In any case a blown gate is definitely not "survivable", and you can check by measuring with a multimeter.
--- End quote ---
I have tested several different types of mosfets and all of them survived at least 80 volts to gate. Some non-logic level ones over 100 volts.
(Anyways its something to avoid as it's different case with hot die, fast pulse rates and long term.)
T3sl4co1l:
I've heard actual failures from 30 to 80V, with time being a factor as well (near actual breakdown, there is some charge injection into the gate oxide, causing a change in Vgs(th)). Note that hot-plugging transients can easily double that to 160V for a few microseconds (more if ceramic capacitors are present), which will toast anything.
Tim
bson:
--- Quote from: justinjja on September 15, 2018, 02:19:37 am ---Been a while since college,
but every way I tried to solve the circuit with an emitter resistor instead of a voltage divider didn't work out.
Am I solving that wrong?
--- End quote ---
Hmm. Well, time to dust off the college cobwebs. :)
Looking at the top half of the bridge, the resistance into the base of the 2N3904 is hFE*RE ≈ 100*100 ≈ 10kΩ. Assuming a 0.65V VBE drop, 4.35V/10kΩ = 0.43mA. IRE depends on the VBE drop, which is narrow range, and 1/hFE which is small since hFE is big, so the tolerance of IC is easily within a few percent when using a high-hFE transistor like the 2N3904. In reality it might have an hFE around 250-300, so the tolerance of RE will dominate, but 100 is a safe minimum.
The current across the collector resistor (680Ω) above depends on IC in the 2N3904, which matches IRE within 1/hFE (≈ 1%) as outlined above. 45mA*680Ω = 30.5V, so VC can dip that much below +Batt. This VC becomes the input of the class B driver pair (2N4401, 2N4403). The gate voltage will be within one VCE(sat) each of +Batt and +Batt-12V (the common produced by the ≈ 12V 1N5242B zener). The 1kΩ resistor to the far left sets the zener current.
The bottom side of course just mirrors the top, for the other half of the bridge.
A problem is the circuit is dependent on a clean logic input signal, if it's not clean the MOSFETs can end up sitting in the ohmic region, which in turn could kill them if they can't dissipate enough heat. Maybe stick an inverter in front of it if there's also a connector, wiring, etc and it's not clear what the origin of the logic input is at all times.

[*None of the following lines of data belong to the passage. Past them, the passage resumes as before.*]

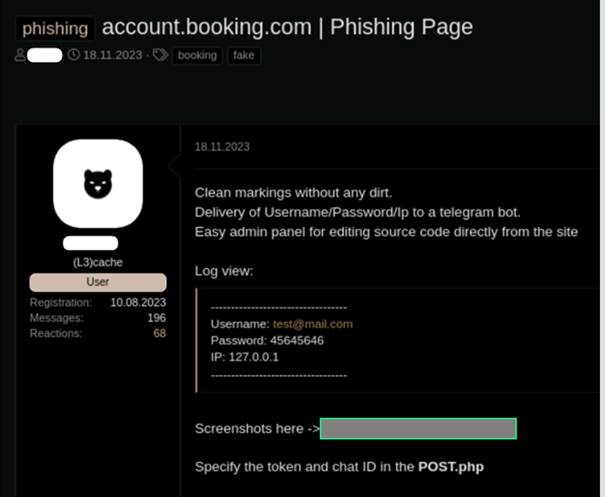Click the post timestamp above message text
The image size is (605, 497).
pos(222,147)
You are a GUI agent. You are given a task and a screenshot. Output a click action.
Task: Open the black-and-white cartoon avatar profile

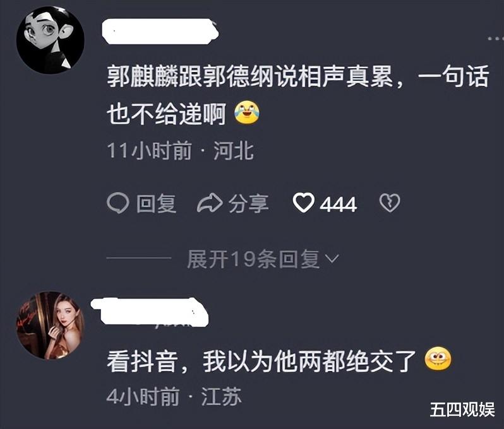[50, 40]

A 30V swing seems a bit excessive to me also... that's like 1.3W over the 680Ω resistor. I can't see any reason for such a large swing; it just generates heat. :-// I'd either reduce the current (change the 100Ω RE on the 2N3904, to say 330Ω), or reduce the swing to ≈ 12V by changing 680Ω to 270Ω. That makes the dissipation 0.54W. Drop the dissipation to under half a watt, say 0.3W, but reducing the current to 0.3W/12V = 25mA. This puts RE on the 2N3904 at 4.35V/25mA = 174Ω. Say 180Ω to err on the low side for IC.
Oh, wait, it's not a bridge - it's a basic push-pull. So two of these circuits will make a bridge, driven at opposing phase...
Zero999:
--- Quote from: justinjja on September 15, 2018, 02:19:37 am ---Been a while since college,
but every way I tried to solve the circuit with an emitter resistor instead of a voltage divider didn't work out.
--- End quote ---
The circuit I posted should work. It's a simple common emitter amplifier with the gain and therefore the output voltage set by the ratio of the collector to the emitter resistor, followed by a push-pull emitter follower, to lower the output impedance. There should be no need for a zener, other than to protect against something going wrong, which which case opt for a higher voltage, then this circuit will usually produce, such as 16V. Try simulating it with a single MOSFET first. If it's not working, then there's a problem with your models. Breadboard it with a much lower voltage, say 24V or 48V and a lower current load.
Whoops, I forgot that Vgate will be a VBE drop lower, due to the emitter follower loss, but I hope you get the general idea.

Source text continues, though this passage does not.